"Urzędnik też człowiek, musi zarchiwizować", "a później się dziwimy, że mieszkańcy nas nie lubią" - tak komentują Państwo "dzień bez petenta"
"Urzędnik też człowiek, musi zarchiwizować, rejestry uzupełnić, spisy porobić", "a później się dziwimy, że mieszkańcy nas nie lubią" - tak komentują Państwo "dzień bez petenta".
Jak informowaliśmy, w gminie Długołęka od kilku lat obowiązuje "dzień bez petenta". W piątki urzędnicy nie przyjmują interesantów, tylko porządkują sprawy
Piątek bez petenta, ale wejść można.Sekretarz gminy, Ewa Wójcik, mówiła nam, że urząd nie jest zamykany na klucz, a mieszkańcy mogą wejść do budynku, gdzie jest wydzielone stanowisko "doraźnej" obsługi.
Nasi Czytelnicy skrytykowali wypowiedź pani sekretarz i gminny zwyczaj „dnia bez petenta”.
„Powinni udekorować korytarze Urzędu hasłami: Petent wrogiem Urzędu!!!” – ironizuje
andrzej.
Klonio zauważa: „No tak, jedno z najważniejszych zadań urzędu - pracować dla siebie”.
„Co do zasady to zły pomysł żeby nie przyjmować klientów, a tym bardziej zły żeby pracownicy biura podawczego czy jak to się nazywa w cywilizowanych urzędach Biura Obsługi Klienta nie udzielali informacji.
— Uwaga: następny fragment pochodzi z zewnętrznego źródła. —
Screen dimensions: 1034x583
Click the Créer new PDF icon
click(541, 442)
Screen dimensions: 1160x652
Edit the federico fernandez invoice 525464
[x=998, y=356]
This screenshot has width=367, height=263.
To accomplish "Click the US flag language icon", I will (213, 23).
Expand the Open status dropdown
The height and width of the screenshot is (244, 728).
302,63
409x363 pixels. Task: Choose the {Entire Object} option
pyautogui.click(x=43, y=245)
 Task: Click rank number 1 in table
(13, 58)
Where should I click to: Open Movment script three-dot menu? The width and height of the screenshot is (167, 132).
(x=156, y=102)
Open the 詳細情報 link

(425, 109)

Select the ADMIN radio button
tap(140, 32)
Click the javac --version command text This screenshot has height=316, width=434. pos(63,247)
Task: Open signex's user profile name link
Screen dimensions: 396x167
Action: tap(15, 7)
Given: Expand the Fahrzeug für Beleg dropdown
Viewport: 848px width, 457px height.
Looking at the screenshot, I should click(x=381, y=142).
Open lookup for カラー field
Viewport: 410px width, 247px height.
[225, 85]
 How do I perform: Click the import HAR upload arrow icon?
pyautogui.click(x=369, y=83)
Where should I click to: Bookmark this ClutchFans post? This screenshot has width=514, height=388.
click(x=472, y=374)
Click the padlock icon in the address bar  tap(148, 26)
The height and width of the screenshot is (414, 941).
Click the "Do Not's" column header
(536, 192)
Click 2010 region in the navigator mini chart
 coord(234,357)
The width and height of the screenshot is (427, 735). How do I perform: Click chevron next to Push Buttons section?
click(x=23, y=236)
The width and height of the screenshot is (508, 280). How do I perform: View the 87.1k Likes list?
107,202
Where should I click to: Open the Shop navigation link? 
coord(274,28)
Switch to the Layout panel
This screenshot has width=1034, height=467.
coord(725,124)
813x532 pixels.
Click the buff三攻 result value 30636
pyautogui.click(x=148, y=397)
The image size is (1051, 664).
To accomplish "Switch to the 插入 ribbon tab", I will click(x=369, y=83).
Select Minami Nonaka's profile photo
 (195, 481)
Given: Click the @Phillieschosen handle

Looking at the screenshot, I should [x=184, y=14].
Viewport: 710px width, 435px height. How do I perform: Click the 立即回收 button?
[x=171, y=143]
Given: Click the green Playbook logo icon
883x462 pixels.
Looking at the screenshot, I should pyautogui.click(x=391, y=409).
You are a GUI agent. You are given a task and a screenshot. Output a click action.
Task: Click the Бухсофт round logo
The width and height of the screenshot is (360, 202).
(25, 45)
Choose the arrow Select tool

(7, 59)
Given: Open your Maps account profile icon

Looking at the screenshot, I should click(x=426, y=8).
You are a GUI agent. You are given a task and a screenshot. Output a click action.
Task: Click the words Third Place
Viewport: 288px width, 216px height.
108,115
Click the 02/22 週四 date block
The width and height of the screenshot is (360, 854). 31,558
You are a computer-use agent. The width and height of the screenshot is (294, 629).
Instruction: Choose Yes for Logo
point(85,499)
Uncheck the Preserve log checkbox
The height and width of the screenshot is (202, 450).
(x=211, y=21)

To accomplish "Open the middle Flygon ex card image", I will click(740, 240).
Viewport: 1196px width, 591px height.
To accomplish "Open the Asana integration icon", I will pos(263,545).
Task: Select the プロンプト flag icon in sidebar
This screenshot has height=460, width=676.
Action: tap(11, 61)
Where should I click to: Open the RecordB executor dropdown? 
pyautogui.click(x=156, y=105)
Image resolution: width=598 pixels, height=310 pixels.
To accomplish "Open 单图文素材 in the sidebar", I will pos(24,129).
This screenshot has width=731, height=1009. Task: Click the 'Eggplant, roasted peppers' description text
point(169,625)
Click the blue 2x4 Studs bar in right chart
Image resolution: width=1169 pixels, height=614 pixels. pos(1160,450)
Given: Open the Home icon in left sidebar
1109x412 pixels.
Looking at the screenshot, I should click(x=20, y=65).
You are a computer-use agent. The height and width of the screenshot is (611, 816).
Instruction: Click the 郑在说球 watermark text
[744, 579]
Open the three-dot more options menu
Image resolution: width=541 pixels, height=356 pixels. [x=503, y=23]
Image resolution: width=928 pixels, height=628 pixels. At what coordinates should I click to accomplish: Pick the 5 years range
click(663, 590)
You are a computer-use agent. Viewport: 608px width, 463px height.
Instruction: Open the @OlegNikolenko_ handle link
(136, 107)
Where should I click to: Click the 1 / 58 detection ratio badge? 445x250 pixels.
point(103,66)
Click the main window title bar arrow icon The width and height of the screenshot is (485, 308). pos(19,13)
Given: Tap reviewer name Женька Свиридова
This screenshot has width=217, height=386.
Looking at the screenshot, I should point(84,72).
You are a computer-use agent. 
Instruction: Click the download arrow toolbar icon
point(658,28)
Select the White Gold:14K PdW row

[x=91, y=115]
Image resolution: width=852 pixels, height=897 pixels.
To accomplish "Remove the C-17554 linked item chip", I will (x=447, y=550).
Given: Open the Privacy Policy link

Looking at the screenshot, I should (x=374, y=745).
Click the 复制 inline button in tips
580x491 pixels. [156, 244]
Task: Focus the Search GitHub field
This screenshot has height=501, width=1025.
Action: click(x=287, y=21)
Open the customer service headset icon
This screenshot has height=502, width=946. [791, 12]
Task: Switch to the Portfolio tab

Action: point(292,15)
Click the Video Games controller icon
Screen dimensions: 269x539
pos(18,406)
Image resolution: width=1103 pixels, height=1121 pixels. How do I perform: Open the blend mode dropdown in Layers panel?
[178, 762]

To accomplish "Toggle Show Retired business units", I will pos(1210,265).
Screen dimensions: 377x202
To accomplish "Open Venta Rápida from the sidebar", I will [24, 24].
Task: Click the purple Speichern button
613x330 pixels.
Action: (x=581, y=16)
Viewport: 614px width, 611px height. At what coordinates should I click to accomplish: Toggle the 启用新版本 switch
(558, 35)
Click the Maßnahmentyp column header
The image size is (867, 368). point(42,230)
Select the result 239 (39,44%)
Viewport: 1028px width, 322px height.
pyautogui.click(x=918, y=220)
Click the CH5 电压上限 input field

Wydział merytoryczny z kolei powinien udzielać tylko informacji jednostkom w bardzo skomplikowanych przypadkach” – uważa
Jarek.
A
sekretarz konkluduje: „A później się dziwimy, że mieszkańcy (że nie użyję beznadziejnego określenia "petenci") nas nie lubią. Nie dość, że pokazujemy, że bez nich pracuje się nam lepiej, to jeszcze nazywamy ich petentami. A Fe”.
Część z Państwa broni jednak opinii pani sekretarz.
Stefan pyta: „jaka jest wydajność waszych urzędów???? I czy nie byłaby wyższa gdyby taki `dzień wewnętrzny` u was również wprowadzić???”.
„ Żal wam "d" ściska, że Wójt tej gminy zgodził się na takie rozwiązanie. Ot, co” – pisze
Wiesiek.
„Ja nie potępiam, urzędnik też człowiek, musi zarchiwizować, rejestry uzupełnić, spisy porobić, teczki założyć” – komentuje
SkarbWójta:).
A
Jola dogryza urzędnikom: „Jakoś w urzędach nie widać, żeby się urzędnicy cieszyli, jak przychodzę... A tu z komentarzy wynika, że urzędnicy wręcz kochają petentów. Brawo!”.